|Dr. Patterson (right) and his attorney|
A jury found that the doctor did not overstep his bounds in going the extra mile to resolve Seaton's problem. Indeed, Seaton signed a waiver permitting the doctor to exercise discretion, so he did consent to the additional surgery in the waiver. A witness also signed the form. Only later was it revealed that Seaton could not read, a fact that he did not tell Dr. Patterson at the time he signed the waiver.
Seaton appealed the decision, and it was the Court of Appeals decision this week that brought the case back into the news. Two of the three appellate judges, both female, found in favor of the doctor and upheld the trial court's decision -- the doctor acted within the parameters of what was medically necessary and prudent and did not violate the medical discretion that is afforded to doctors. Will Seaton appeal to the Supreme Court of Kentucky? That remains to be seen. It has been five years since the surgery, and undoubtedly it will be difficult to find an attorney who will be willing to front the cost. His current attorney may be obliged to file the appeal. But certainly he will not be happy if he is required by the rules of professional responsibility to see the case through to the end.
The second medical malpractice case this week that caught my eye involves a stem cell treatment gone wrong on a California woman. The story was first reported in Scientific American, and this is how they reported on the incident that was the subject of this case.
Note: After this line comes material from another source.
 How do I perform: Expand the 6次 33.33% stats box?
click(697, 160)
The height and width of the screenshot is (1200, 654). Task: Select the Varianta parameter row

When cosmetic surgeon Allan Wu first heard the woman's complaint, he wondered if she was imagining things or making it up. A resident of Los Angeles in her late sixties, she explained that she could not open her right eye without considerable pain and that every time she forced it open, she heard a strange click—a sharp sound, like a tiny castanet snapping shut. After examining her in person at The Morrow Institute in Rancho Mirage, Calif., Wu could see that something was wrong: Her eyelid drooped stubbornly, and the area around her eye was somewhat swollen. Six and a half hours of surgery later, he and his colleagues had dug out small chunks of bone from the woman's eyelid and tissue surrounding her eye, which was scratched but largely intact. The clicks she heard were the bone fragments grinding against one another.What was causing the clicking in the woman's eyelid? Bones. Yes, bones. A summary from another source explains:
Stem cells, which essentially act like chameleons (for want of a better analogy) and take on the characteristics of the nearest tissue that they can replicate, grew into small bone fragments grew in her eyelid. That's what was clicking together in her eye. It just goes to show you that $20,000 cannot buy you happiness.
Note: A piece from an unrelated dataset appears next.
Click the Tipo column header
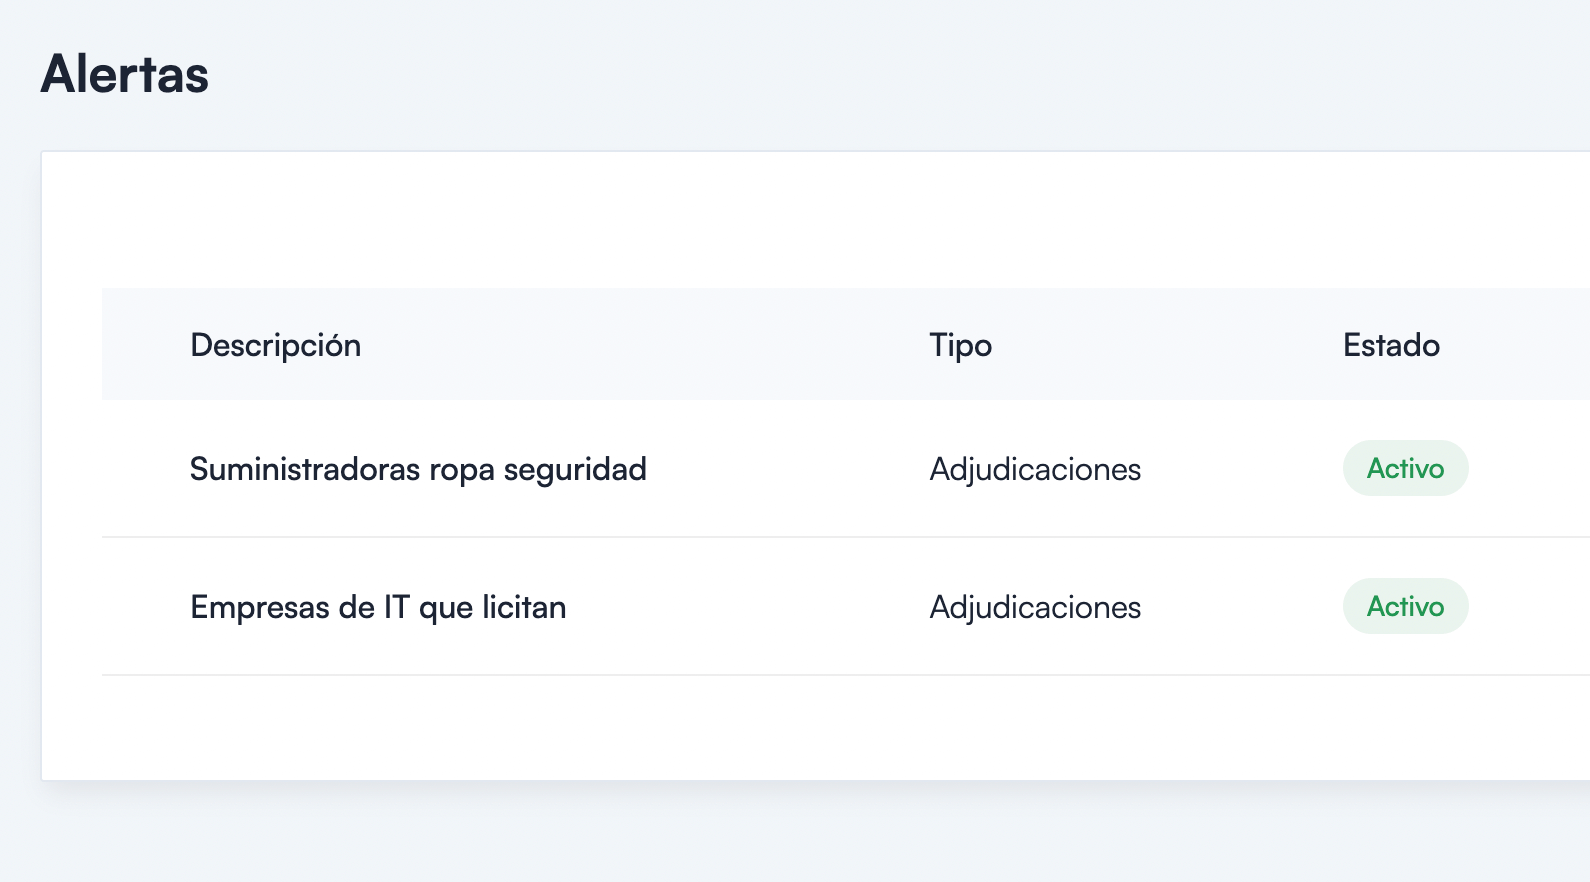(960, 345)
[T]he very scientific-sounding stem cell facial was administered by cosmetic surgeons who "removed abdominal fat cells with liposuction and isolated the adult stem cells within." Next, they injected those stem cells into the woman's face, which theoretically should stimulate the growth of new, youthful skin cells.
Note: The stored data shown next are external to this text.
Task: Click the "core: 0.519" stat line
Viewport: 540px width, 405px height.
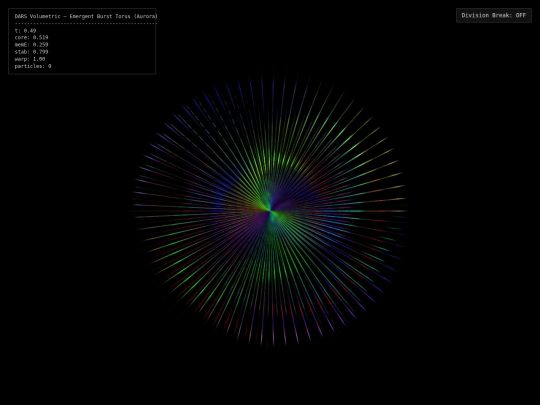Action: [31, 38]
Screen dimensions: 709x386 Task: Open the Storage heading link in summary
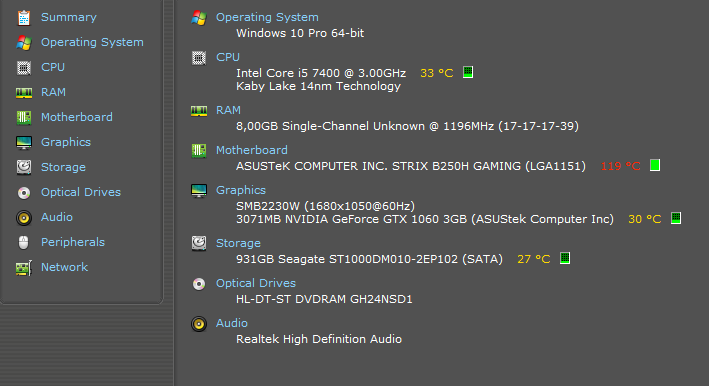(238, 243)
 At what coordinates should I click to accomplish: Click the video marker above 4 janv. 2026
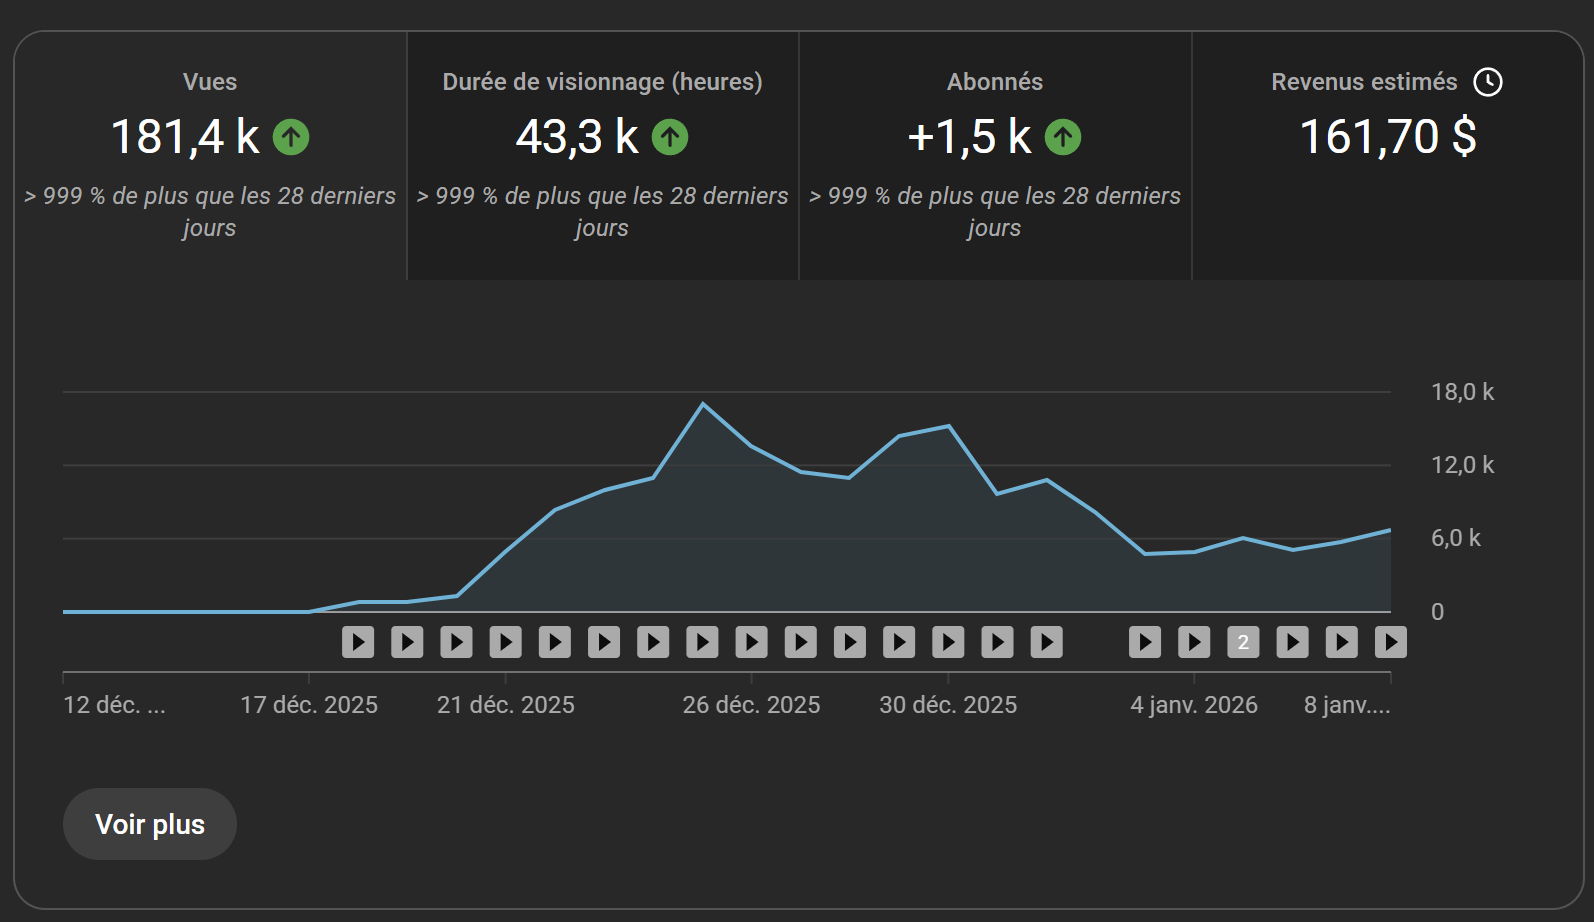[1194, 642]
The catch? The stem cells in question can develop into bone, cartilage, fat, or other tissues. The doctors also injected the woman's face with a dermal filler during the procedure, one that contained calcium hydroxylapatite, a mineral that encourages those stem cells to develop into bone, not skin. That lovely combination is what doctors think caused the cells to turn into bone and result in this freakish "side-effect."